- Poster
- Directed by: Todd Stephens
- Screenplay by: Todd Stephens
- Story by: Todd Stephens Tim Kaltenecker
- Produced by: Todd Stephens Todd Calvin Karen Jaroneski Christine McAndrews
- Starring: Sara Rue Kett Turton
- Cinematography: Gina Degirolamo Mai Iskander
- Edited by: Annette Davey
- Music by: Marty Beller
- Production companies: Luna Pictures Staccato Films Velvet Films
- Distributed by: Palisades Pictures Small Planet Pictures
- Release date: June 6, 2001 (New York);
- Running time: 94 minutes
- Country: United States
- Language: English
- Box office: $29,367

= Gypsy 83 =

2001 film by Todd Stephens

Gypsy 83 is an American 2001 drama film, written and directed by Todd Stephens. The film is about two young goths, Gypsy and Clive, who travel to New York for an annual festival celebrating their idol, Stevie Nicks.

Filming took place in Hazleton, Pennsylvania.

==Plot==
25 year old Gypsy Vale (Sara Rue) and 18 year old Clive Webb (Kett Turton) are two goths living in Sandusky, Ohio. Gypsy's parents, Ray (John Doe) and Velvet (Marlene Wallace), once were in a band together, and Gypsy now aspires to be a famous singer, like her idol, Stevie Nicks. Because of her mother's disappearance, she hesitates to leave her father alone in Sandusky to pursue her dreams.

While checking updates on a Stevie Nicks fansite, Clive discovers the Night of a Thousand Stevies event in New York.
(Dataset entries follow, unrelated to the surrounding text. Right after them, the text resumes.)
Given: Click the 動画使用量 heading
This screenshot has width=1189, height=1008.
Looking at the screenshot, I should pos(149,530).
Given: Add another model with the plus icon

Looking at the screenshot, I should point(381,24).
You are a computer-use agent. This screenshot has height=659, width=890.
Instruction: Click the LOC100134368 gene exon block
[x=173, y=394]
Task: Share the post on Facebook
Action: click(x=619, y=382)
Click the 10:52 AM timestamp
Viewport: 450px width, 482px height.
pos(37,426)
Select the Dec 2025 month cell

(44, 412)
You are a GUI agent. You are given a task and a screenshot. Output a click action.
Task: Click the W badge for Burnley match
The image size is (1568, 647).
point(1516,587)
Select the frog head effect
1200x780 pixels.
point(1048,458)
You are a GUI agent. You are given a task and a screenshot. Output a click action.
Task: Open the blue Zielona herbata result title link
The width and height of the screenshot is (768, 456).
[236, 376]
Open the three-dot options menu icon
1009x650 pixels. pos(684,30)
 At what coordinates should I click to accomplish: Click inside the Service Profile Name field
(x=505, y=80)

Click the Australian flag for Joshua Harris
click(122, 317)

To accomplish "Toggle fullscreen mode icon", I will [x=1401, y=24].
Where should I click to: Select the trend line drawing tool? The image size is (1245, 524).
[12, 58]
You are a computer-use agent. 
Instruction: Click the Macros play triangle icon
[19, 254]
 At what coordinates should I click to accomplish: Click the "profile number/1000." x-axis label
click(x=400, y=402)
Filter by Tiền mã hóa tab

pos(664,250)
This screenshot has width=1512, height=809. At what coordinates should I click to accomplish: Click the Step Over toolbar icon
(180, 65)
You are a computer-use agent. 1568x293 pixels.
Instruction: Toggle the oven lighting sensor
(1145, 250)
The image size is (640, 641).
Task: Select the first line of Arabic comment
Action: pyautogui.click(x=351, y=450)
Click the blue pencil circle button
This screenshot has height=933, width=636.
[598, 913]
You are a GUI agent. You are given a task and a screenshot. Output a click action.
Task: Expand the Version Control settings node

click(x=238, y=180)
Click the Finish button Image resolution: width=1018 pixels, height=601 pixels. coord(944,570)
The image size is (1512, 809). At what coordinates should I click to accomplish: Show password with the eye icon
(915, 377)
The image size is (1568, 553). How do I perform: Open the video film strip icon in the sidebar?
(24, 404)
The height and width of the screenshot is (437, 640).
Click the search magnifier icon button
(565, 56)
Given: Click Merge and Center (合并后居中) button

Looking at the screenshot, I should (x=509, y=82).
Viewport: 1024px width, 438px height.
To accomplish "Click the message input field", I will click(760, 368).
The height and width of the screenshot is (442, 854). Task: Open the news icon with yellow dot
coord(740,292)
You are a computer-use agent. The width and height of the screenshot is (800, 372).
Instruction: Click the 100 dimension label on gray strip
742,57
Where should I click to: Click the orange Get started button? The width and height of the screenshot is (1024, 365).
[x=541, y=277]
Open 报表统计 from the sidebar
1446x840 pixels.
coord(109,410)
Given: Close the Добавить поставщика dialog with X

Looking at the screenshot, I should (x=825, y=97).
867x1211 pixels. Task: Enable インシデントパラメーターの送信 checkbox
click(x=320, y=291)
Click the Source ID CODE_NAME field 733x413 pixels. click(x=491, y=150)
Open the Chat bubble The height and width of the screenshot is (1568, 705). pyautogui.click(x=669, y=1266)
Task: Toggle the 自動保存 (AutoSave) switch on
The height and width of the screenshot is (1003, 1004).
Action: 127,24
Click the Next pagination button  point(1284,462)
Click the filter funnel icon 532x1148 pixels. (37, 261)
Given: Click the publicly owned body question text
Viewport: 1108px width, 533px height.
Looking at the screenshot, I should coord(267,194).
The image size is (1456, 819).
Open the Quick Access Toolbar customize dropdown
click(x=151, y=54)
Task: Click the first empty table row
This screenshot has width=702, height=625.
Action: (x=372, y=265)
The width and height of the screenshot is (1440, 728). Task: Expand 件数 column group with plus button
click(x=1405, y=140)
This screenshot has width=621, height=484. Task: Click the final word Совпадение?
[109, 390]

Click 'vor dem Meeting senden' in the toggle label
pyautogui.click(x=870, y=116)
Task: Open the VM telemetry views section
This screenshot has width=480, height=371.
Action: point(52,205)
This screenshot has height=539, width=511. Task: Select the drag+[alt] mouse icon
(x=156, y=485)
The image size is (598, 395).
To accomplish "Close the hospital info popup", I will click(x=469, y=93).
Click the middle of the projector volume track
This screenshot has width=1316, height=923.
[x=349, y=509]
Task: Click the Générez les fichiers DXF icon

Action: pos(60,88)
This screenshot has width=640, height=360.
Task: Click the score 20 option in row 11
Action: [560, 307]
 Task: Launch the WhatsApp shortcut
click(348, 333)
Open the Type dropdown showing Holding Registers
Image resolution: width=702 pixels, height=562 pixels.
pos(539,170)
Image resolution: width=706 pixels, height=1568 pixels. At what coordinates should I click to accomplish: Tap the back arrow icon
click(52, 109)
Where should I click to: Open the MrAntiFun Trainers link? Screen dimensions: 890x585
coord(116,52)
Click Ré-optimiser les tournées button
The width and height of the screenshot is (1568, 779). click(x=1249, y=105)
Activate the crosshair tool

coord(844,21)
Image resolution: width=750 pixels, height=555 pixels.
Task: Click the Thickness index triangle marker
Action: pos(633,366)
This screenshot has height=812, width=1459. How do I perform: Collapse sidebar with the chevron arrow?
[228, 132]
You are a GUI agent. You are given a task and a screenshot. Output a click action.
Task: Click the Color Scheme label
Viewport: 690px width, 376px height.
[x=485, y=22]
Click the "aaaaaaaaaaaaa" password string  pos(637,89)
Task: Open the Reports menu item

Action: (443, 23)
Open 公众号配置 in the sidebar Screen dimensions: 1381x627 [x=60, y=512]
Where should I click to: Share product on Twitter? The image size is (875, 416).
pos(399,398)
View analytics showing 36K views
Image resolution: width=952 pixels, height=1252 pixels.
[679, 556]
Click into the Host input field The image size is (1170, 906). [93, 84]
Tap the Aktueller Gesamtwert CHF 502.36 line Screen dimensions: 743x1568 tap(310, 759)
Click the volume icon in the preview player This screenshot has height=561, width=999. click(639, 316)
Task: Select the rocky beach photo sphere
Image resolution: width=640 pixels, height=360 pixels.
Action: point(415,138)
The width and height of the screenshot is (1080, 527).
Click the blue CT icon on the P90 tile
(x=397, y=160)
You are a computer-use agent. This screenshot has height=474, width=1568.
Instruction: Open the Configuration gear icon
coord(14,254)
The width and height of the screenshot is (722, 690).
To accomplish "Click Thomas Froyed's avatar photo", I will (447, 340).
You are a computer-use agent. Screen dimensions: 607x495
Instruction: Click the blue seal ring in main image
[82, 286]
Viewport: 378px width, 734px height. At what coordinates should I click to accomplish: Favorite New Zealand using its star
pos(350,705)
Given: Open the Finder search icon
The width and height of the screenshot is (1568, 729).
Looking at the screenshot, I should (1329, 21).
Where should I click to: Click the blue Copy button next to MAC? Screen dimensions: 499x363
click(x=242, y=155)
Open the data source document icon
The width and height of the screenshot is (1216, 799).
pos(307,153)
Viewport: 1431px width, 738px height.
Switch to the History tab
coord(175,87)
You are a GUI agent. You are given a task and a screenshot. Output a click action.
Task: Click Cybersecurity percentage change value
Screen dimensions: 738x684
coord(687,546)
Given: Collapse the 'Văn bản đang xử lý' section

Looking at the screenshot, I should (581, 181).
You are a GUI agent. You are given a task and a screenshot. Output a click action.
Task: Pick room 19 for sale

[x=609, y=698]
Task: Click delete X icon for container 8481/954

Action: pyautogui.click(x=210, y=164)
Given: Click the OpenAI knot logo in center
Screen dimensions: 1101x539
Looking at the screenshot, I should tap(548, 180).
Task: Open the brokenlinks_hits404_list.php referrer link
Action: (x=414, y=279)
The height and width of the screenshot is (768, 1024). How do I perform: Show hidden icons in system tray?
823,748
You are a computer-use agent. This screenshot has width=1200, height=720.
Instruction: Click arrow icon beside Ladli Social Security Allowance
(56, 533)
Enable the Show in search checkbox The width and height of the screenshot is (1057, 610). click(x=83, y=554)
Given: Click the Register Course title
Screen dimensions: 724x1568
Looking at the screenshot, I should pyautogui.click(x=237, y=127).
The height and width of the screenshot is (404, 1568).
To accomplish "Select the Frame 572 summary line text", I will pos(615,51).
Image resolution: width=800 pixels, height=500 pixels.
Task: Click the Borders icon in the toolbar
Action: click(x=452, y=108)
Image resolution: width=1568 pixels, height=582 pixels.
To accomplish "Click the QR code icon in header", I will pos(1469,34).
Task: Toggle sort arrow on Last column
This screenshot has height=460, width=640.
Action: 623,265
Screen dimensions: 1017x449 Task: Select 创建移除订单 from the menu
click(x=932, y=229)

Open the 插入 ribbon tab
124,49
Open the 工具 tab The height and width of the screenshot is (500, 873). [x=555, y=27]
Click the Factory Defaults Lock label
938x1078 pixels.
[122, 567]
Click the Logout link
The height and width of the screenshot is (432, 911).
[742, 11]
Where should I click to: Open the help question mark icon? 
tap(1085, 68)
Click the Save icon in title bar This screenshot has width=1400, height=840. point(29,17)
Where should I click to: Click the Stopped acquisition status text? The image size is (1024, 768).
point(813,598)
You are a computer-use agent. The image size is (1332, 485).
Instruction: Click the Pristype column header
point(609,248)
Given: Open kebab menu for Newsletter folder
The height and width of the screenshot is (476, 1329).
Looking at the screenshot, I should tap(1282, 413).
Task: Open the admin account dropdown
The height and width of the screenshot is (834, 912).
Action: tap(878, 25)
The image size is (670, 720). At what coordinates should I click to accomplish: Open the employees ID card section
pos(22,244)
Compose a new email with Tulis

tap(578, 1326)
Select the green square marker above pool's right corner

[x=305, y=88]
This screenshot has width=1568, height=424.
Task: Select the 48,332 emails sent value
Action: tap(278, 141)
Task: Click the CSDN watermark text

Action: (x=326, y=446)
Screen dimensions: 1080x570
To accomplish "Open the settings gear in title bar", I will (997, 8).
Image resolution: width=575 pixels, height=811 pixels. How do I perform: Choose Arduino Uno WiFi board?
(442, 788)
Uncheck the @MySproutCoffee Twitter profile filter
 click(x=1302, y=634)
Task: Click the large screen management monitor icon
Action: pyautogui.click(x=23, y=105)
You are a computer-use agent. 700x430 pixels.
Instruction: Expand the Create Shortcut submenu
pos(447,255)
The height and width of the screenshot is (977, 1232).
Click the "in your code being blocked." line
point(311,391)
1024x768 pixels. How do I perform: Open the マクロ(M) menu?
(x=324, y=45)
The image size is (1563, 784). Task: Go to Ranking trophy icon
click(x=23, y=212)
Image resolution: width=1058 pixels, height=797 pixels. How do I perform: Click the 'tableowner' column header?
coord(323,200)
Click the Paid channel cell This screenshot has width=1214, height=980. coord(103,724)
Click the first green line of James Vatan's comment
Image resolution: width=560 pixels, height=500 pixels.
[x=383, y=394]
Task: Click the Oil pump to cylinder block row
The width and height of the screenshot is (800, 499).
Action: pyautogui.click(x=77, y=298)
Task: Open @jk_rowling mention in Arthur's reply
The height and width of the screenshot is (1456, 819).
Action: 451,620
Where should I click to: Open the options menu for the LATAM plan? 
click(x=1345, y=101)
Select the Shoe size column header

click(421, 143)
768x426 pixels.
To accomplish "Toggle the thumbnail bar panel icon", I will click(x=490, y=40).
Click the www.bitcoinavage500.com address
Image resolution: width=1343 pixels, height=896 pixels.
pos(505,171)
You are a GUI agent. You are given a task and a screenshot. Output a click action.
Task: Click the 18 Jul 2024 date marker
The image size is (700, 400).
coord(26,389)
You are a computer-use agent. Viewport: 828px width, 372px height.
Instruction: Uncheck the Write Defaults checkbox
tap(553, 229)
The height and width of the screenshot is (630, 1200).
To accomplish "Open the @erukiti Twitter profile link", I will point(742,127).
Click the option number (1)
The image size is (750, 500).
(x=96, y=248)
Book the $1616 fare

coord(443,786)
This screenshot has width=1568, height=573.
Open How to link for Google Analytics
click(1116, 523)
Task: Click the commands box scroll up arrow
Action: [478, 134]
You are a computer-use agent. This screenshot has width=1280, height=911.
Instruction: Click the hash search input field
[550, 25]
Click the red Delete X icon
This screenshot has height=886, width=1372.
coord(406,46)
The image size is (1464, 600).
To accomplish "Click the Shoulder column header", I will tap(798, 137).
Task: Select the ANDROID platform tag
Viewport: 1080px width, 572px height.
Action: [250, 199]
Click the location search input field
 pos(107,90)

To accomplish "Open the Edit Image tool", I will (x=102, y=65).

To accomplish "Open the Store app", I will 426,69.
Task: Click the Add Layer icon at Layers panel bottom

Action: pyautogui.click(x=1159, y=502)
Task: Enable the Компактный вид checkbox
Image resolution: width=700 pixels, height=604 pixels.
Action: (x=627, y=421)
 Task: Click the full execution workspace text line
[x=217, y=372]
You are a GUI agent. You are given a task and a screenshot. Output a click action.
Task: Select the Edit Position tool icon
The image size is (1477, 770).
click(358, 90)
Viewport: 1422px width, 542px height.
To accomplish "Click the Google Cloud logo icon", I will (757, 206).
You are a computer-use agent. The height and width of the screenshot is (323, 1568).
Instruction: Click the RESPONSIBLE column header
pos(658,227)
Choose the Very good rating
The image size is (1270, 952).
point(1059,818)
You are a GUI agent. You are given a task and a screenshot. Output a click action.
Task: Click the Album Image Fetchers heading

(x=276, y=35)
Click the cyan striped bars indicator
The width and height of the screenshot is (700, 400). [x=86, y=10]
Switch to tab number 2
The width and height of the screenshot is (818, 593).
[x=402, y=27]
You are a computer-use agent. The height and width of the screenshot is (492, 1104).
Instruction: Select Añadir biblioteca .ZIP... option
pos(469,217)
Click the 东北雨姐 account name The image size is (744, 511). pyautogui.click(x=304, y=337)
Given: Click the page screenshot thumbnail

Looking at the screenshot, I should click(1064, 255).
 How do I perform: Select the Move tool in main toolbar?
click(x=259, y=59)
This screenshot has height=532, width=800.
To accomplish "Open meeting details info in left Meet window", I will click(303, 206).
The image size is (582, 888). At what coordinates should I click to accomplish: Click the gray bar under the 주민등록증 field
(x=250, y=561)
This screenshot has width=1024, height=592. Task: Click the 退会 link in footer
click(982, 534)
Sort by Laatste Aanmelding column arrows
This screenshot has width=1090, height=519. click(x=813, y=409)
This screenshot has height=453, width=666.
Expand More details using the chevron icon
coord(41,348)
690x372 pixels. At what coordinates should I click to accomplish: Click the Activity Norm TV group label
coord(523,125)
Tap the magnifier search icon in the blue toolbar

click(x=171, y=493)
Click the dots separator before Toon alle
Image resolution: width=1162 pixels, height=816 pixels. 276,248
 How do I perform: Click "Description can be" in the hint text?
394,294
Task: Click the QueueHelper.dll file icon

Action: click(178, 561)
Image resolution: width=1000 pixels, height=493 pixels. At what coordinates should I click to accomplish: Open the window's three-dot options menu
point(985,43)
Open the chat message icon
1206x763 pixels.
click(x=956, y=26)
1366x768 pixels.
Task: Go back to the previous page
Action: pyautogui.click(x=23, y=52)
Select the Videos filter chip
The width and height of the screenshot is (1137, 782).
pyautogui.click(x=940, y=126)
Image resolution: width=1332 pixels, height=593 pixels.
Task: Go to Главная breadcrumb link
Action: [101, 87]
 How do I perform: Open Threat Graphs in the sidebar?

After a long and heated discussion with Gypsy, her father reveals that her mother didn't just disappear, or die: she left to follow her dream of becoming a famous singer. Despite this, Clive finally convinces Gypsy to go to New York.

Along the way, Gypsy and Clive encounter various characters and obstacles. They pick up a hitchhiker named Zechariah, who claims he is running away from the Amish life. The three decide to stop and spend the night at a rest stop.

While there, Clive expresses his attraction for Zechariah, but Zechariah says he's attracted to Gypsy. Clive is embarrassed and runs away. Gypsy is surprised and flattered and as a result, she and Zechariah end up sleeping together.

Afterward, Zechariah says he's made a mistake and must return home. Enraged, Gypsy throws him out of the restroom where she stays at the rest stop. Meanwhile, Clive is accosted in secret by Troy, who is also spending the night at the rest stop with his fraternity brothers, and the two have a sexual encounter.

The next morning, while Gypsy and Clive try to console each other and make sense of the previous night's events, the two are egged and mocked by the fraternity brothers as they leave the rest area while Troy sits silently. They miss the auditions for the Night of a Thousand Stevies, and Gypsy learns that her mother committed suicide 4 years earlier.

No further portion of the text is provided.